» Directions for this task
All of the records are to be reproduced exactly.

======== Data supplied ========

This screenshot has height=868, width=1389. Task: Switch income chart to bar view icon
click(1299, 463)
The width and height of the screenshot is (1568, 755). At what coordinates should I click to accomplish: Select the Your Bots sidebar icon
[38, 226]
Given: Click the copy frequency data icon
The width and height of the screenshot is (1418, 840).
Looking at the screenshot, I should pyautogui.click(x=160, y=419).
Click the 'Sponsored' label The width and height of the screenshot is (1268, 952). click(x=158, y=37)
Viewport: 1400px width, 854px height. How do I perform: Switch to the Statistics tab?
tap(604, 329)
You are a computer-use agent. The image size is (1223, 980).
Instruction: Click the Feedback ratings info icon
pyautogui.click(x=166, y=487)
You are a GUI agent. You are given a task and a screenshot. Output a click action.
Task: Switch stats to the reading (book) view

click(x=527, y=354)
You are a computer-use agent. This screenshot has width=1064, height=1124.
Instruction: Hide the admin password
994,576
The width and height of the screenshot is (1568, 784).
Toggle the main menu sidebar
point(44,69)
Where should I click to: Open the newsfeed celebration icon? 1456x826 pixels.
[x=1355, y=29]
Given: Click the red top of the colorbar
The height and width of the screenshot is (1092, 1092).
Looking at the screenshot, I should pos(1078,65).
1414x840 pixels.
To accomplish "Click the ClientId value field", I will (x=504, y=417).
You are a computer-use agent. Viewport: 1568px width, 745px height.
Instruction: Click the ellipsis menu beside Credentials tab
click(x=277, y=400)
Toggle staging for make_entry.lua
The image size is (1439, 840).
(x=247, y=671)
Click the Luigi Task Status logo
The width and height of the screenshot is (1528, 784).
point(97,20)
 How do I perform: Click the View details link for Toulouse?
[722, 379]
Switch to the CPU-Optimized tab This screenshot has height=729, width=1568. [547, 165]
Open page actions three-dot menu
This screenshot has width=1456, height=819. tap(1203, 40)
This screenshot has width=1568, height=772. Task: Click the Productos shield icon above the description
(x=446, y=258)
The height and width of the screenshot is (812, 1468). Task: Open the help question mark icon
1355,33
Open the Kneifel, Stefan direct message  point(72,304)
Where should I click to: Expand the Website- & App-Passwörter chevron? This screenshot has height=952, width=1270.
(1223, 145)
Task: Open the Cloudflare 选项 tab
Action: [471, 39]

========

» Your response
This screenshot has height=868, width=1389. Task: Switch income chart to bar view icon
click(1299, 463)
The width and height of the screenshot is (1568, 755). At what coordinates should I click to accomplish: Select the Your Bots sidebar icon
[38, 226]
Given: Click the copy frequency data icon
The width and height of the screenshot is (1418, 840).
Looking at the screenshot, I should pyautogui.click(x=160, y=419).
Click the 'Sponsored' label The width and height of the screenshot is (1268, 952). click(x=158, y=37)
Viewport: 1400px width, 854px height. How do I perform: Switch to the Statistics tab?
tap(604, 329)
You are a computer-use agent. The image size is (1223, 980).
Instruction: Click the Feedback ratings info icon
pyautogui.click(x=166, y=487)
You are a GUI agent. You are given a task and a screenshot. Output a click action.
Task: Switch stats to the reading (book) view

click(x=527, y=354)
You are a computer-use agent. This screenshot has width=1064, height=1124.
Instruction: Hide the admin password
994,576
The width and height of the screenshot is (1568, 784).
Toggle the main menu sidebar
point(44,69)
Where should I click to: Open the newsfeed celebration icon? 1456x826 pixels.
[x=1355, y=29]
Given: Click the red top of the colorbar
The height and width of the screenshot is (1092, 1092).
Looking at the screenshot, I should pos(1078,65).
1414x840 pixels.
To accomplish "Click the ClientId value field", I will (x=504, y=417).
You are a computer-use agent. Viewport: 1568px width, 745px height.
Instruction: Click the ellipsis menu beside Credentials tab
click(x=277, y=400)
Toggle staging for make_entry.lua
The image size is (1439, 840).
(x=247, y=671)
Click the Luigi Task Status logo
The width and height of the screenshot is (1528, 784).
point(97,20)
 How do I perform: Click the View details link for Toulouse?
[722, 379]
Switch to the CPU-Optimized tab This screenshot has height=729, width=1568. [547, 165]
Open page actions three-dot menu
This screenshot has width=1456, height=819. tap(1203, 40)
This screenshot has width=1568, height=772. Task: Click the Productos shield icon above the description
(x=446, y=258)
The height and width of the screenshot is (812, 1468). Task: Open the help question mark icon
1355,33
Open the Kneifel, Stefan direct message  point(72,304)
Where should I click to: Expand the Website- & App-Passwörter chevron? This screenshot has height=952, width=1270.
(1223, 145)
Task: Open the Cloudflare 选项 tab
Action: [471, 39]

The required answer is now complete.